Позднее, уже в 1988г. в своем предисловии» Память души» к иркутской книге А.Жигулина » За рекою Чуною» (в серии «Сибирская лира»)

В.Лакшин отметил эту заметку-открытие, как одну из важных вех своей

критической работы и дал характерный анализ творчества Жигулина тех

давних 60-х годов, его значение в общей картине русской литературы и

итоговые размышления о поздней лирике поэта. Вот несколько цитат оттуда:

» Если не ошибаюсь, на его стихи мне впервые указал Твардовский,

и я рад, что еще в 1963 году по скромной книжечке, вышедшей в областном воронежском издательстве тиражом три тысячи экземпляров, я нашел

для себя и полюбил этого поэта, даже написал о нем несколько строк в

журнале, которые мне теперь не стыдно перечитывать: «Молодой поэт пишет

стихи не потому, что ему хочется понравиться, а потому, что ему есть о

чем сказать»…

» С тех еще лет и навсегда запомнились стихотворения Жигулина,

навеянные впечатлениями Сибири и Колымы: «Кострожоги», «Бурундук»,

«Береза»… Певец своей » трудной темы», поэт, на дне глаз которого

навсегда застыла печаль, Жигулин не только один из первых полногласно

рассказал о своей беде и товарищах по несчастью, ставших в памятные

годы, жертвами беззакония и произвола, но остался верен себе и в те

десятилетия, когда тема эта была объявлена исчерпанной, оказалась не

ко двору: ровный, глуховатый голос Жигулина упрямо, неуступчиво напоминал о пережитом, и с этим приходилось считаться.

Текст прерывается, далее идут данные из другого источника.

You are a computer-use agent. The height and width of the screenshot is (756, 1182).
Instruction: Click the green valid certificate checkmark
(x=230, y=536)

У Жигулина дар повествовательности … Повествовательность в лирике трудна. Поэзия улетучивается, когда-то, что говорится мерно и в

рифму не хуже можно рассказать и «смиреной прозой». Но у Жигулина

есть при этом то, что называется поэтической личностью, то есть то,

что подобно чуду евангельского претворения воды в вино, делает прозу

поэзией. И чем более зрелым становится талант Жигулина, тем нагляднее

и чище звуком тонкая серебристая нить его поэзии…»

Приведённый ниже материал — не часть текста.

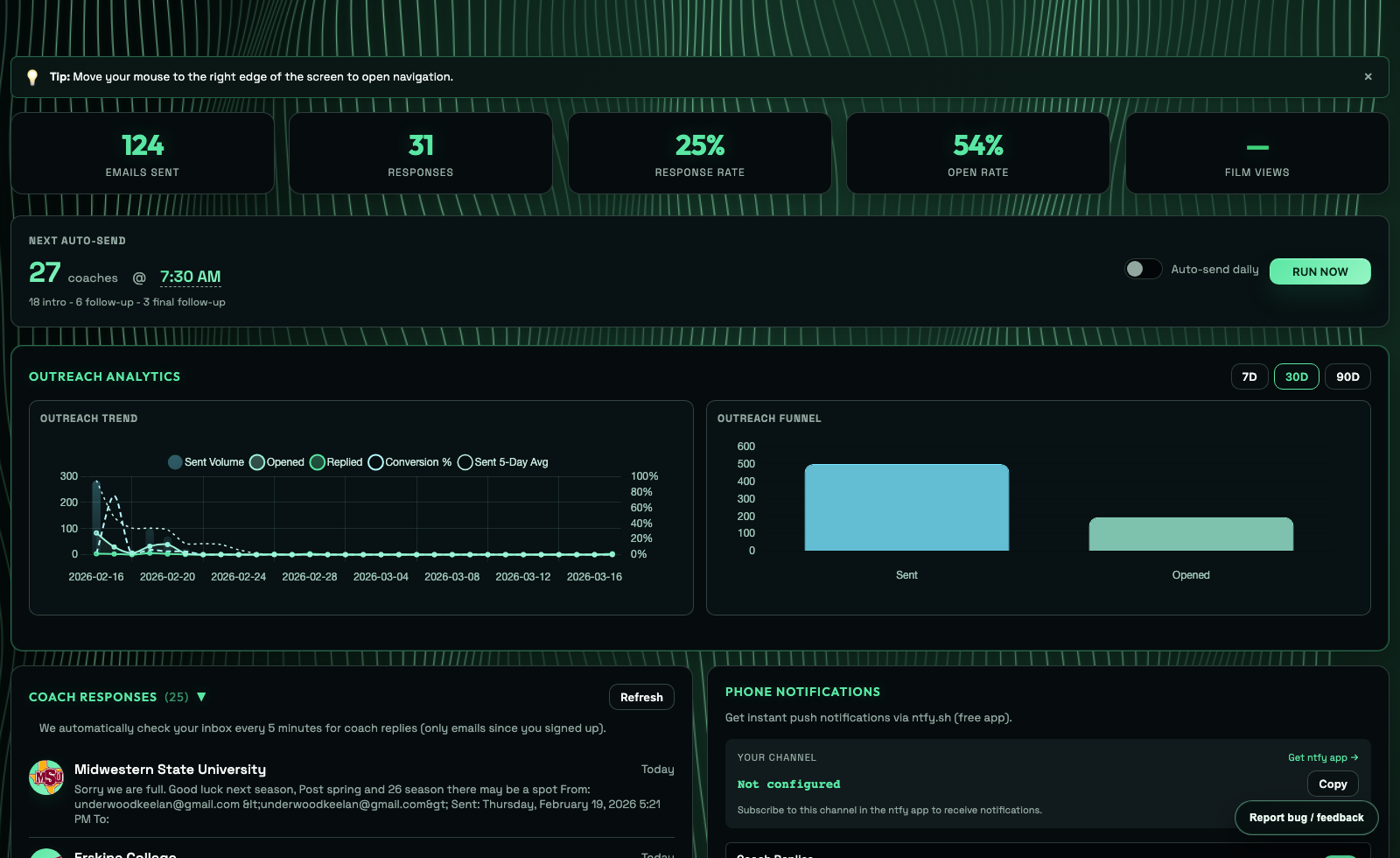Dismiss the navigation tip banner
Viewport: 1400px width, 858px height.
point(1367,76)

В конце 60-х — начале 70-х годов в критический обиход входит термин «тихая лирика», и Жигулин надолго (особенно после выхода в свет

его книги » Прозрачные дни» (Советский писатель, 1970) был зачислен в

отряд » тихих лириков» — как бы нового поэтического направления. Сочетание: «тихая лирика» — Рубцов, Соколов, Жигулин — стало на время

расхожей критической фразой. И хотя в этом была своя логика (видимо,

в противовес явлению «эстрады» в поэзии 60-х, которое для этого времени было закономерно и вполне естественно), критики обратили внимание

на неожиданное появление плеяды замечательных лириков, но сделали это

неуклюже, объединив всех их эпитетом «тихие». Но шли годы, выходили

новые книги поэта: «Свет предосенний» (1972), «Полынный ветер» (1975),

__»Стихотворения» («Худлит»,1976), «Горящая береста»(1977), «Соловецкая чайка» (1979), «Жизнь, нечаянная радость.»(1980),»Избранное» («Худлит»,1981), «Воронеж, Родина, Любовь». (Воронеж, 1982), «В надежде

вечной» («Совпис.,1983) — очевиднее становилась условность и наивность рабочего термина «тихая лирика».

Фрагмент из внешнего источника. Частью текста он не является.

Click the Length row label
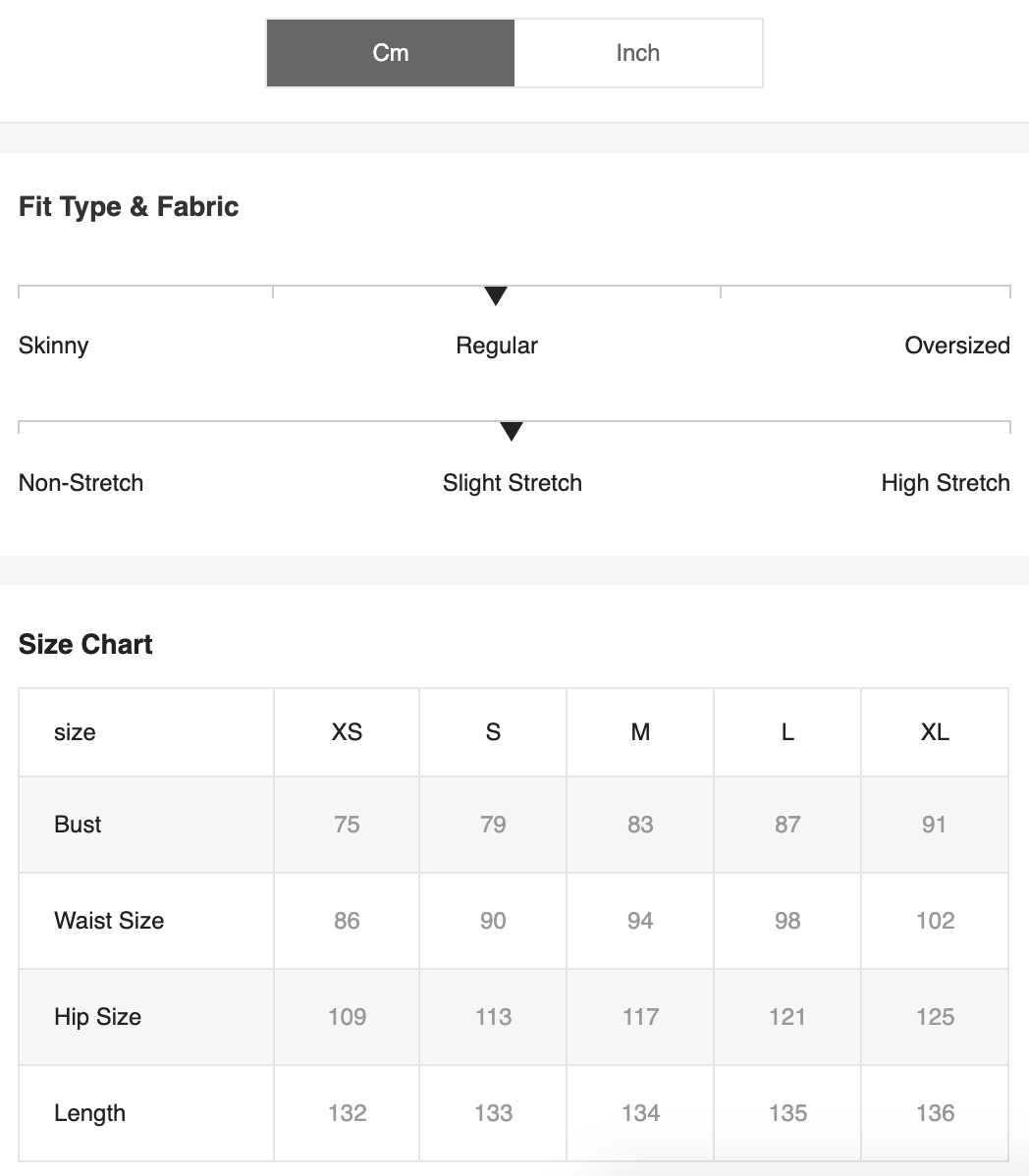tap(89, 1113)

«Вполголоса, но не вполнакала. Потому, что калится и светится

стих Жигулина сильно и ровно.» (В.Лакшин). А главное: «В искусстве счет

по одному» (А.Твардовский).

Критика писала, что Анатолию Жигулину вообще досталась нестандартная судьба и не стандартная стезя в поэзии. Даже так называемые

вечные темы у Жигулина согреты конкретностью родимого края, живой человеческой правдой. Его поэзия стала заметным явлением в нашей литературе потому, что она, по мнению многих исследователей, тронула обнаженные нервы общества высоким напряжением нравственного чувства, музыкой глубокого, серьезного переживания. Драматизм личной судьбы помог ему выразить сложность времени.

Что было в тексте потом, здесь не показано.